Splash detachment Ds (g.s-1) is simulated as a function of soil aggregate stability, rainfall kinetic energy and the depth of the surface water layer. The kinetic energy can arise from both direct throughfall and drainage from leaves. Using splash tests in the original LISEM research the following general equation has been derived (unpublished data):
Ds = (2.82/As Ke exp(-1.48 WH) + 2.96) P A /dt
in which Ds is splash detachment (g.s-1), As is the aggregate stability (median number of drops to decrease the aggregate by 50%), Ke is rainfall or throughfall kinetic energy (J.m-2.mm-1), WH is the depth of the surface water layer (mm), P is the amount of rainfall or throughfall under the plant canopy in the timestep (mm), A is the surface over which the splash takes place (m2) and dt is the time step (s). Note that the empirical factor 2.82 converts the dimensionless drop number As into a factor with units g/J, while the factor 2.96 has as units g.mm-1.m-2. Although this suggests there is splash even when Ke is zero, this will not happen because in that case there will be no rainfall P.
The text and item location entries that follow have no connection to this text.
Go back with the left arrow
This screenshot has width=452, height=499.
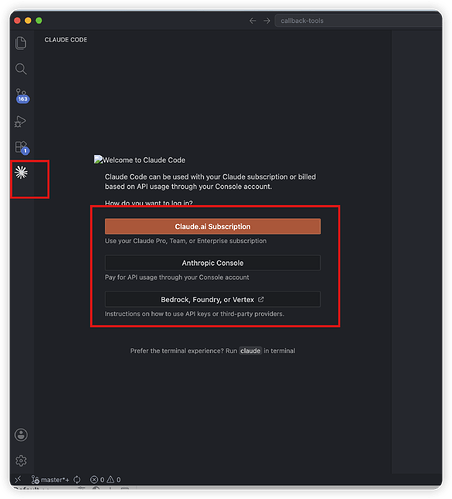click(253, 21)
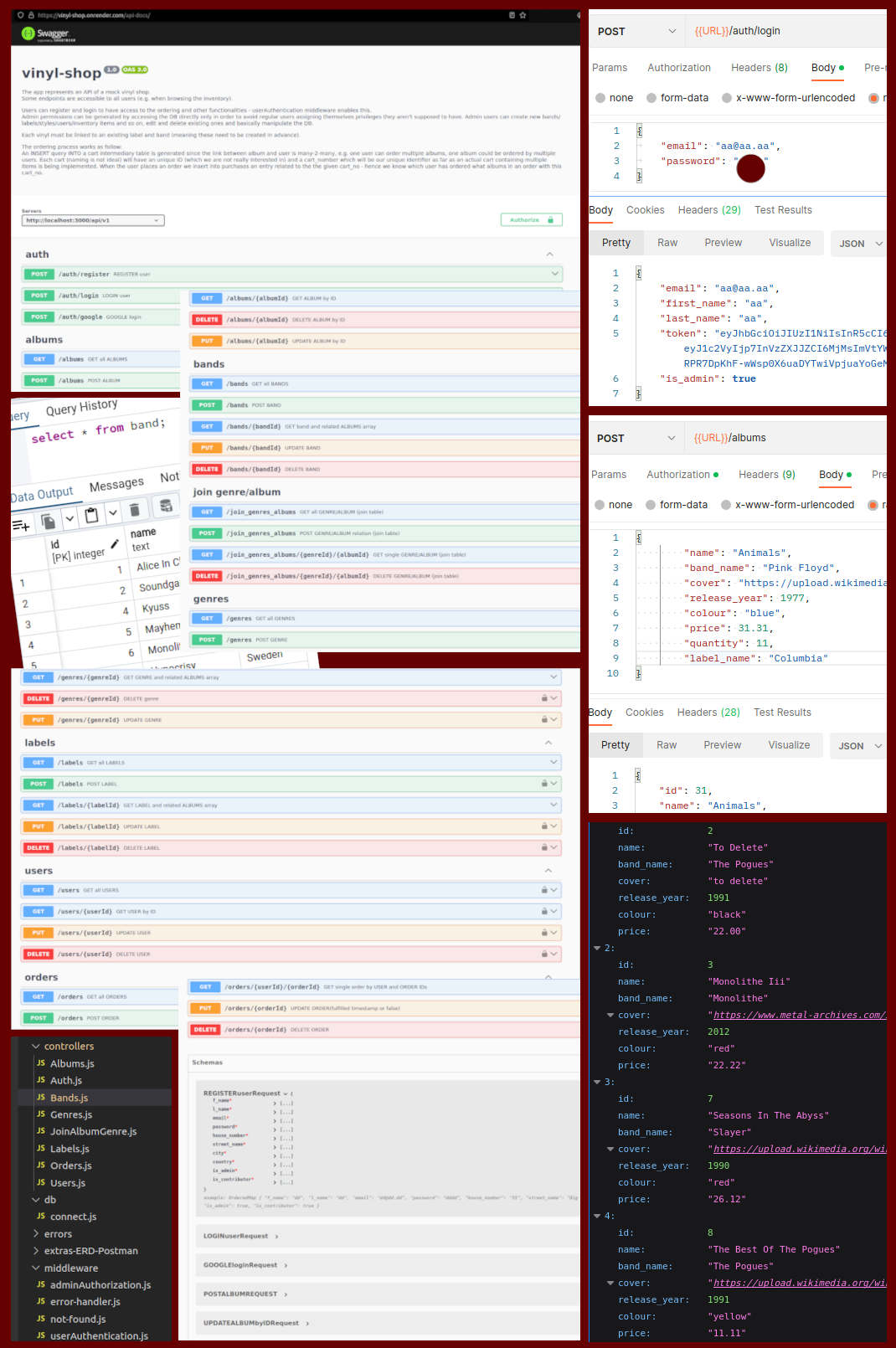896x1348 pixels.
Task: Open the Authorization tab in login request
Action: [678, 68]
Ds_rponded : A = (fpa)(1-cover)A, and Ke is Ker
Ds_tponded : A = (fpa)(cover)A, and Ke is Ket
Ds_rdry : A = (1-fpa)(1-cover)A, and Ke is Ker
Ds_tdry : A =(1-fpa)(cover)A, and Ke is Ket
The kinetic energy of free rainfall and throughfall from the plant canopy as respectively:
Ker = 8.95+8.44*log(I)
Ket = 15.8*sqrt(h)-5.87
where I is the rainfall intensity (mm/h) and h is the height of the plants (m). In equations 8a to 8d f is the splashdelivery fraction, a user defined fraction that determines the amount of splashed soil that is transported through the air from the dry part of the gridcell to the wet part of the gridcell, so that is can be transported). This means that although most splash occurs on the dry part of the gridcell because of the exponential decrease of splash with water height, only a part of it will be transported.